I have the following test code
const sth = {
one: 'one',
two: 'two',
three: {
foo: 'foo',
bar: 'bar',
}
};
const state = {
...sth
};
When I run jshint I get the following output
jshint --config .jshintrc test.js
test.js: line 12, col 3, Expected '}' to match '{' from line 11 and instead saw '...'.
test.js: line 12, col 6, Missing semicolon.
test.js: line 12, col 9, Missing semicolon.
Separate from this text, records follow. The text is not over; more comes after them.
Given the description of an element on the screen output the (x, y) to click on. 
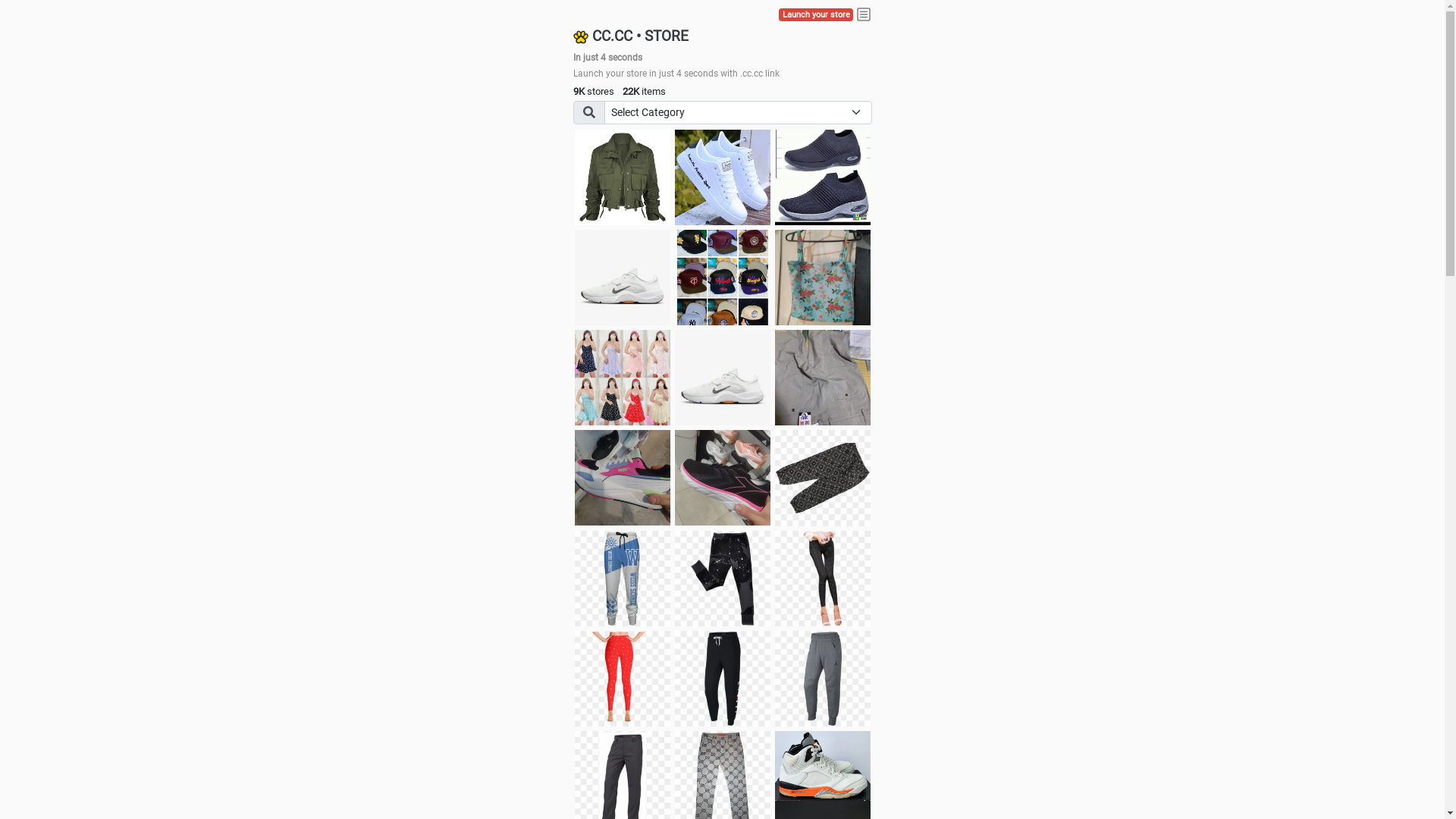
Things we need Element type: hover (722, 277)
Shoes Element type: hover (722, 377)
Zapatillas pumas Element type: hover (622, 477)
jacket Element type: hover (622, 177)
Pant Element type: hover (822, 678)
Pant Element type: hover (722, 578)
Pant Element type: hover (622, 678)
Launch your store Element type: text (815, 14)
shoes for boys Element type: hover (822, 177)
Zapatillas Element type: hover (722, 477)
Short pant Element type: hover (822, 477)
Pant Element type: hover (722, 678)
Shoes for boys Element type: hover (622, 277)
Dress/square nect top Element type: hover (622, 377)
Pant Element type: hover (622, 578)
white shoes Element type: hover (722, 177)
Pant Element type: hover (822, 578)
Ukay cloth Element type: hover (822, 277)
Given the description of an element on the screen output the (x, y) to click on. 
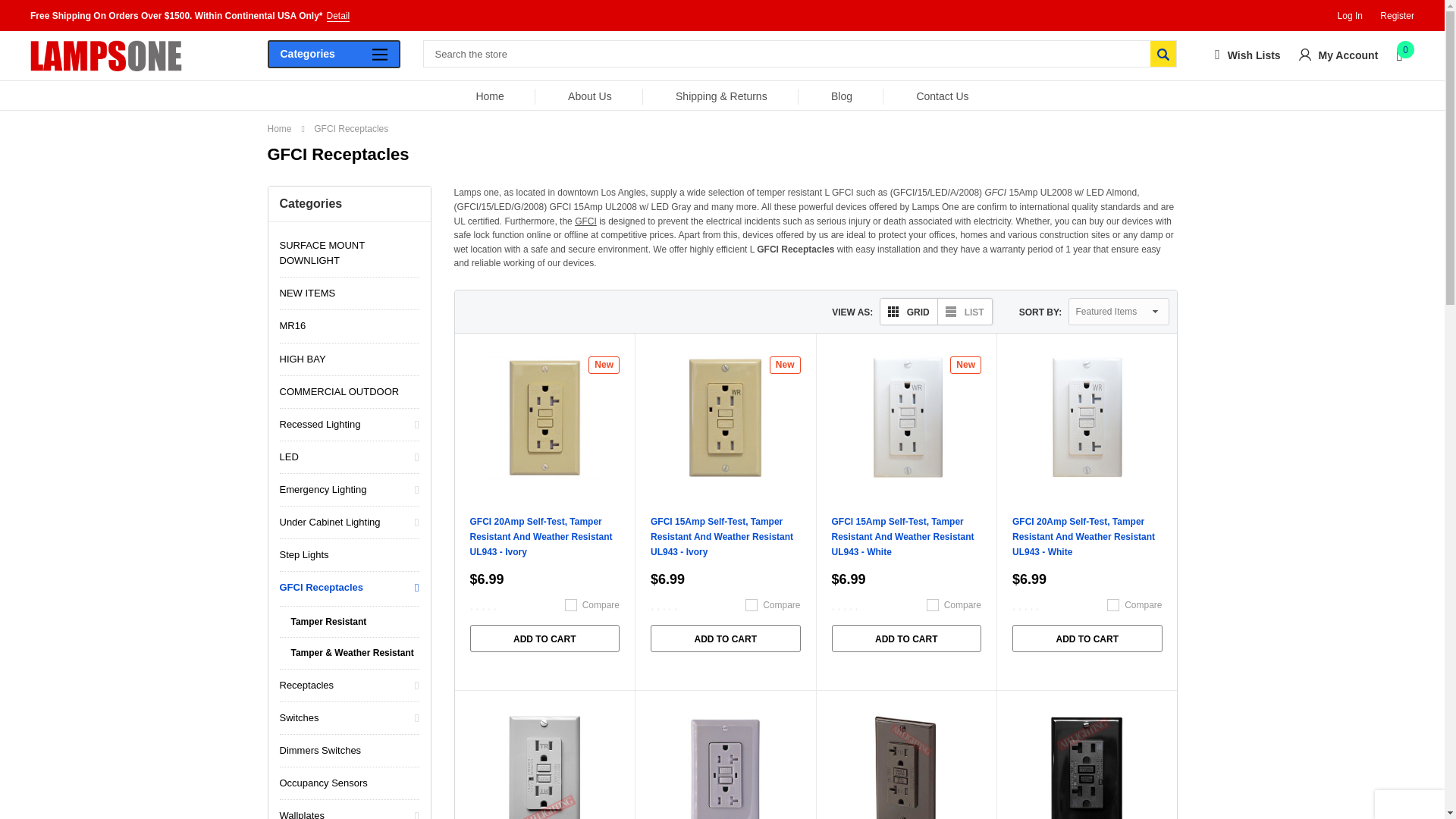
Shipping and Returns (721, 96)
Blog (841, 96)
Lampsone  (106, 55)
Detail (189, 15)
Contact Us (941, 96)
About Us (589, 96)
Home (489, 96)
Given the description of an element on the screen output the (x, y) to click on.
test.js: line 12, col 6, Unrecoverable syntax error. (92% scanned).
4 errors
But this is perfectly valid es6 code.
My .jshintrc looks like the following:
{
"curly": false,
"expr": true,
"maxlen": 200,
"esversion": 6
}
Is there a magic setting that I am missing to make this pass?
You are using Object Rest/Spread Properties which is not in ES6 and not even a standard, yet. Currently it is at stage 3.
JSHint does not support Object Rest/Spread Properties, yet. You could replace JSHint with ESLint which has experimental support using experimentalObjectRestSpread
.
Or, of course, you could just ignore these lines as sabareesh suggests. Personally, however, I would advise against it. It pollutes the code base and also disables subsequent linting. I would suggest using ESLint instead as it usually has better support for newer features and seems to be more popular anyway.